La décentralisation honteuse de l’Etat

Quiconque s’intéresse à l’évolution institutionnelle et territoriale du pays ne peut que s’étonner de l’absence de toute manifestation prévue au niveau de l’Etat pour marquer le trentième anniversaire de la loi du 2 mars 1982, dite « loi Defferre », et qui a été la loi fondamentale de la décentralisation « à la française ».

En conférant non seulement des compétences, mais surtout des pouvoirs, aux élus locaux, en supprimant la tutelle administrative, en créant des lieux indépendants de contrôle comme les chambres régionales des comptes, la loi Defferre a considérablement bouleversé la carte institutionnelle, mettant fin, comme le souhaitait le général de Gaulle dès 1968, à « l’effort multiséculaire de centralisation administrative – (qui) ne s’impose plus pour assurer la cohésion nationale – ». Cette formidable réussite a permis aux territoires de se structurer et de s’équiper, à la province d’exister pleinement aux côtés de Paris, à une fonction publique territoriale de s’épanouir avec ses propres valeurs et compétences, à des élus locaux de gagner en autonomie et de devenir de vrais « animateurs de territoire ».

Aujourd’hui, personne ne conteste la réussite globale du mouvement de décentralisation. Personne … sauf le pouvoir central qui a fait des élus locaux, depuis quelques années, l’un des boucs émissaires des difficultés que rencontre le pays. C’est sans doute pour cela que l’Etat a la « décentralisation honteuse », au point de ne même pas prendre le temps de regarder en arrière, pour mieux discuter de ce que devrait être, demain, l’évolution de la structure institutionnelle du pays qui ne pourra pas se contenter de la réforme territoriale bâclée de 2010.

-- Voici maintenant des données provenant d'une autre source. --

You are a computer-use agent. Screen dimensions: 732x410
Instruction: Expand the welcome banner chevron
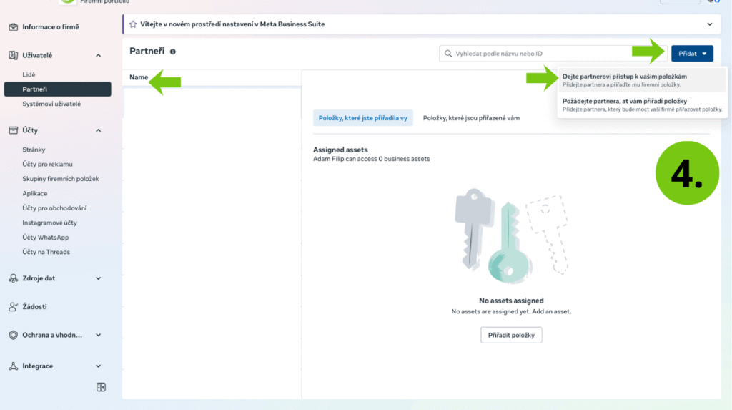coord(710,24)
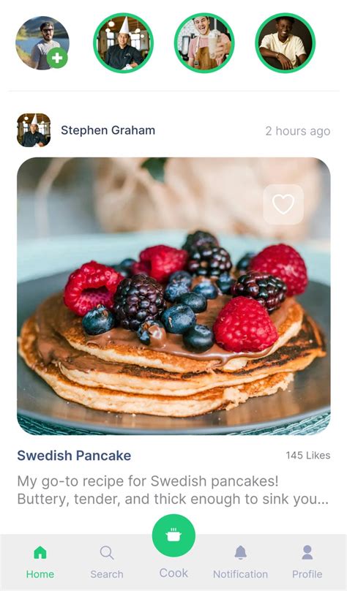
Task: Select the Home house icon
Action: [40, 552]
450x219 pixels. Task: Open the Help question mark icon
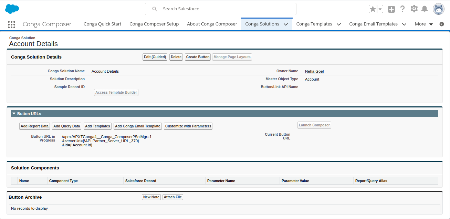coord(402,9)
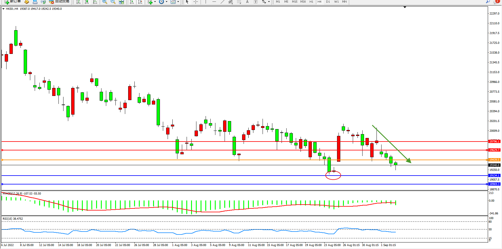Expand the HK50 chart title triangle
The height and width of the screenshot is (249, 502).
tap(3, 9)
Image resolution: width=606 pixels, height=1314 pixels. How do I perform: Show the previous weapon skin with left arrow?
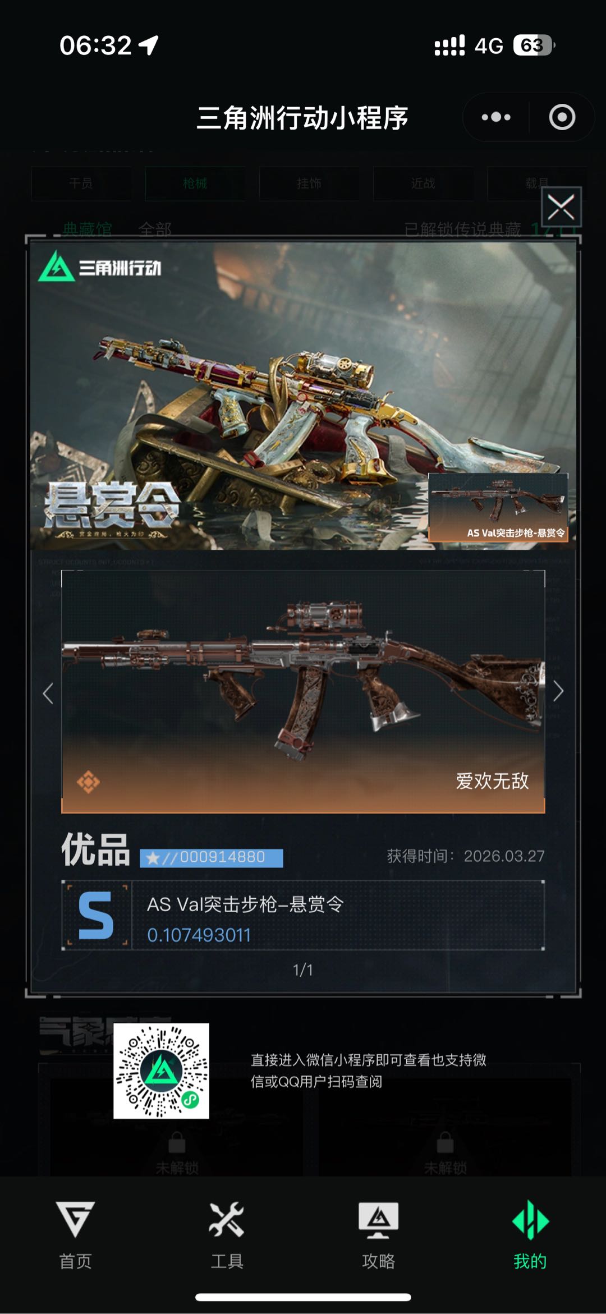point(48,693)
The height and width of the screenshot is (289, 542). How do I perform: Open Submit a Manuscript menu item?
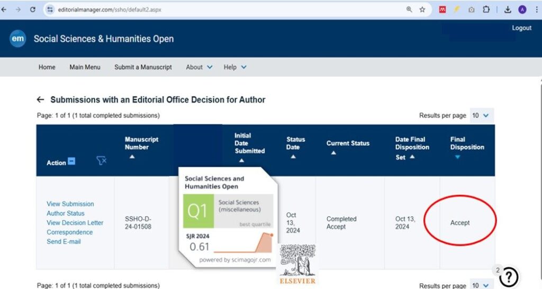point(143,67)
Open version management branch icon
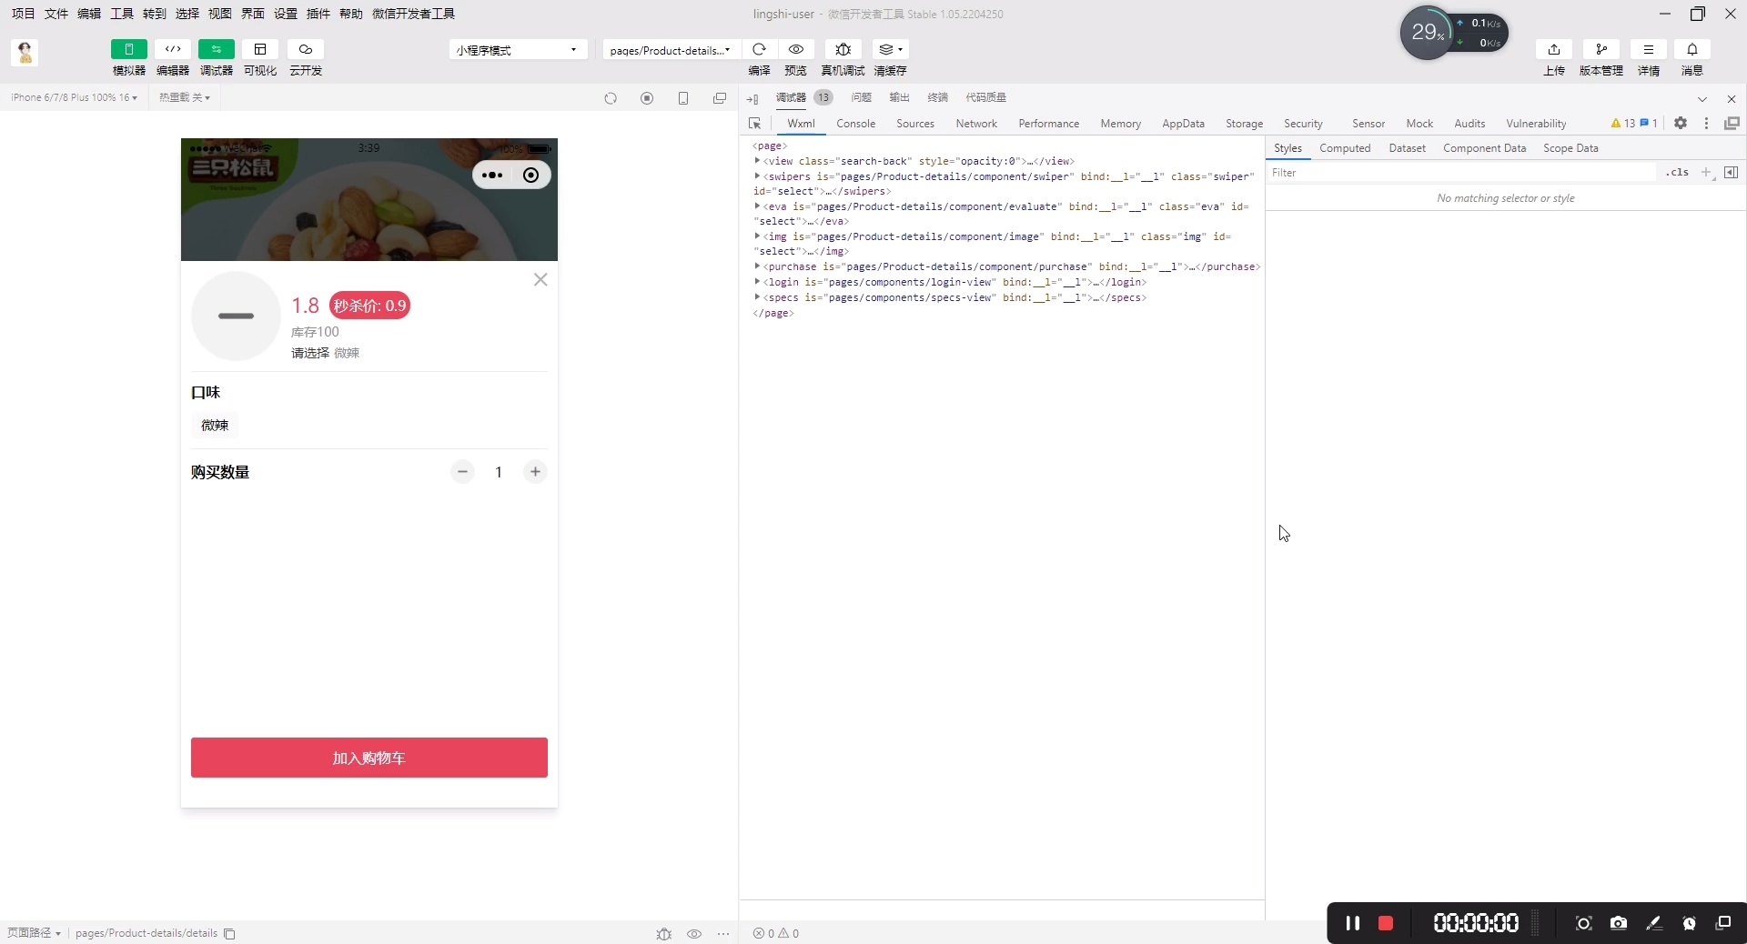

Il ne s’agit pas là de défendre telle ou telle position acquise, tel ou tel statut. Il s’agit de l’avenir de la nation et de la République. Il n’y a pas d’exemple dans le monde où la maturité politique ne s’accompagne pas du développement des libertés locales. Chacun doit le comprendre, l’accepter. Au premier chef l’Etat, qui doit apprendre à partager la notion d’intérêt général et à faire confiance aux autres acteurs publics du pays.